Resurrecting the medieval Jewish blood libel, Ratiba has referred to Jews as “bloodsuckers,” questioned the number of Jews killed in the Holocaust, retweeted an article from a notorious anti-Semite and Holocaust-denier blaming Orthodox Jews for the spread of the virus, and claimed that “world Jewry was the boss” of Washington, D.C.
Finally, Ratiba charged Israel with creating genetically modifying viruses designed to attack non-Jews.
On Facebook, BDS supporter Sabrina Porras blamed the “United Zionist snakes” for COVID-19. Ms.
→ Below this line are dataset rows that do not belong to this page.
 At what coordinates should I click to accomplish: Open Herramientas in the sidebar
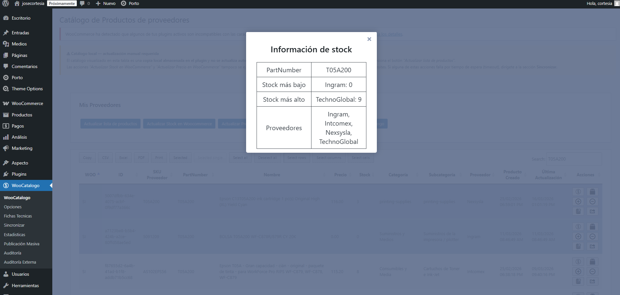pos(25,286)
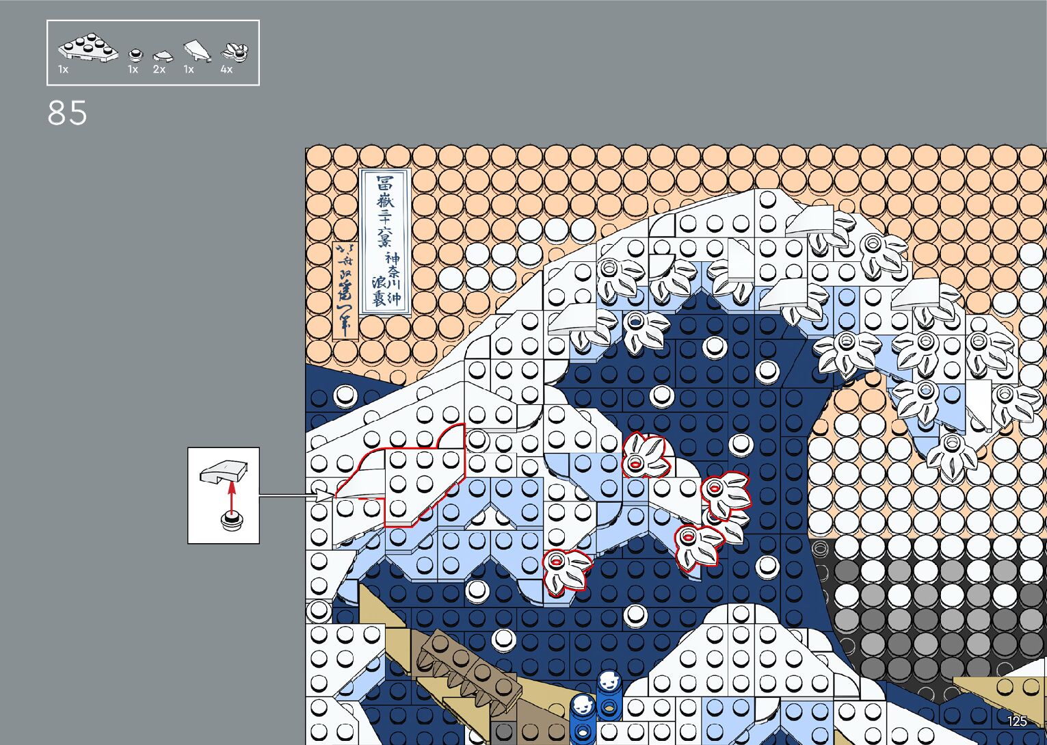Click the round stud in the sub-assembly callout
The image size is (1047, 745).
tap(232, 522)
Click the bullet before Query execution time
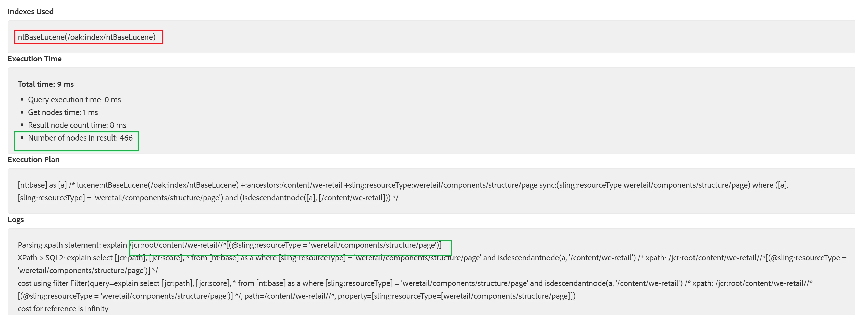 (22, 100)
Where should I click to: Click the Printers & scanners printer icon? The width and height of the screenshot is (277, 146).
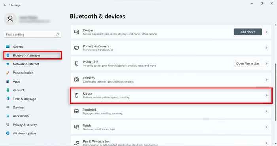(76, 48)
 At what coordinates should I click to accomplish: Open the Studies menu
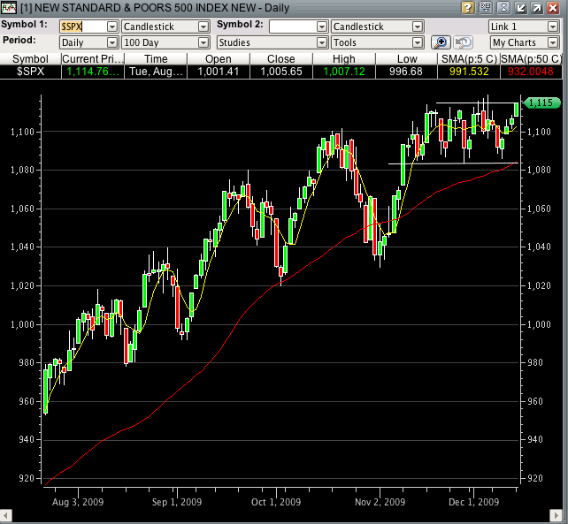pyautogui.click(x=267, y=42)
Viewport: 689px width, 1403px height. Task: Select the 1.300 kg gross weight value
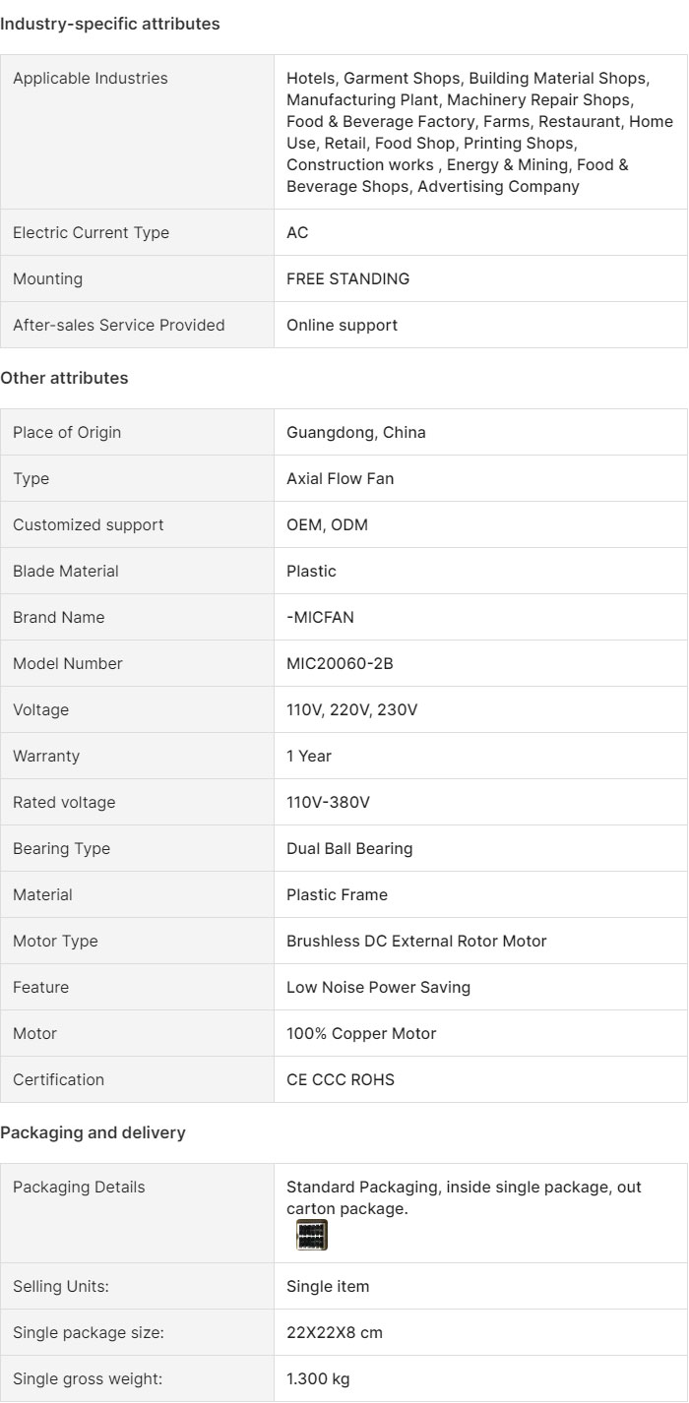pyautogui.click(x=318, y=1380)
Porras had previously employed the classic conspiracy theory about the Rothchilds (i.e., “Jews”) controlling the world, claiming in 2016 that they rigged the American presidential elections.
BDS supporter and English teacher Ramez Alashqar called Israeli soldiers the “worst virus in the world.”
And even though Israel’s synagogues have closed its doors in light of the pandemic, proud BDS activist Saskia Whitfield—a member of a Facebook group called “Did the Holocaust Really Happen?”—peddled the falsehood that “the entire west is banned from meeting with more than 5-10 people, UK is only two! Yet I read yesterday that the synagogues in Zitrael are exempt from this rule … could speed things up there.”
Just as we have seen white supremacists rejoice in the number of Israeli cases and deaths in response to news of the first Israeli death due to COVID-19—that of 88-year-old Holocaust survivor Aryeh Even—BDS supporters took to twitter to either celebrate or express their indifference.
“Finally good news,” wrote one BDS advocate.
The boycott movement’s nefarious attempt to hide their true motives by merely replacing the word “Jew” with “Zionist” in some of these instances is not only troubling, but also a form of gas-lighting, when 95 percent of American Jews support Israel and thus Zionism.
Members of the BDS movement have a long documented history of anti-Semitism, which is why the German Parliament, the French National Assembly, the American Congress and a U.N. Special Rapporteur have all condemned the movement. Yet boycott activists continue to spread their vitriol during this global crisis. At a time when the world needs to join together and put political differences aside, they prefer to sow division and corrode civility.
Earlier this month, the U.N. Special Rapporteur on freedom of religion or belief, Ahmed Shaheed, admirably declared that “we must collectively reject anti-Semitism and other forms of intolerance and discrimination now.” Now, more than ever, we need to hold those to account who do not heed his call.
Ari Ingel is the director of Creative Community for Peace, a nonprofit entertainment industry organization that represents a cross-section of the creative world dedicated to promoting the arts as a means to peace. Karys R. Oschin is the organization’s manager of strategic research and writing.